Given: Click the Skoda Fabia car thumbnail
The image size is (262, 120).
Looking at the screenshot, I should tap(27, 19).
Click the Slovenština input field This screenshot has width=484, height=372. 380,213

* * *

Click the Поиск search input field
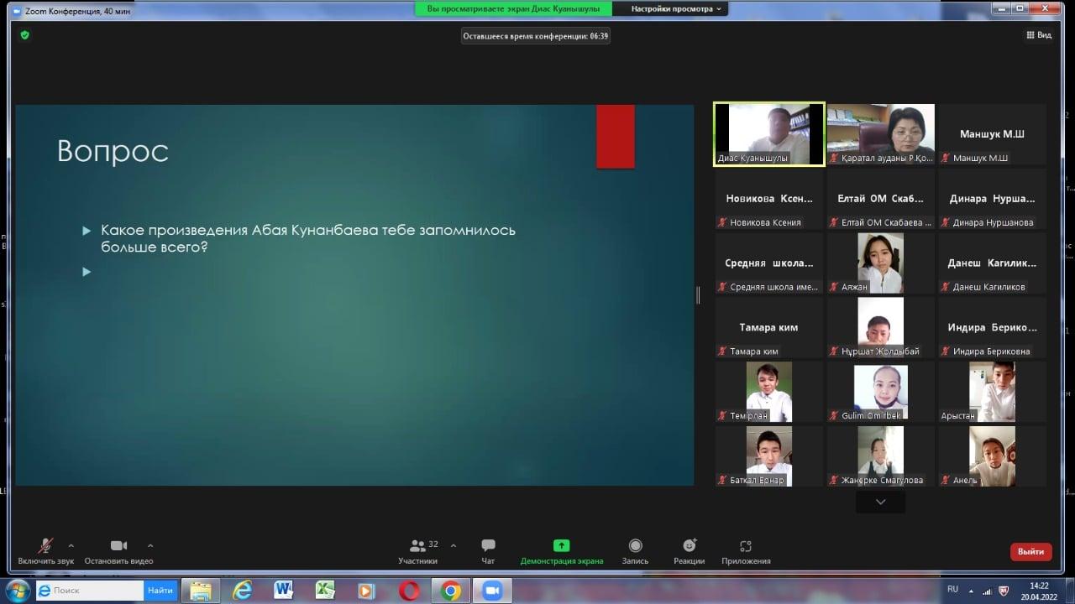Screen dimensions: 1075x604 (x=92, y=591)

◆ **Task instructions**: With the line holding "Given: Click the Skoda Fabia car thumbnail" as the first and the line holding "Click the Slovenština" as the last, set down that range of the entries above exactly, and nothing else.

◆ **Answer to this task**:
Given: Click the Skoda Fabia car thumbnail
The image size is (262, 120).
Looking at the screenshot, I should tap(27, 19).
Click the Slovenština input field This screenshot has width=484, height=372. 380,213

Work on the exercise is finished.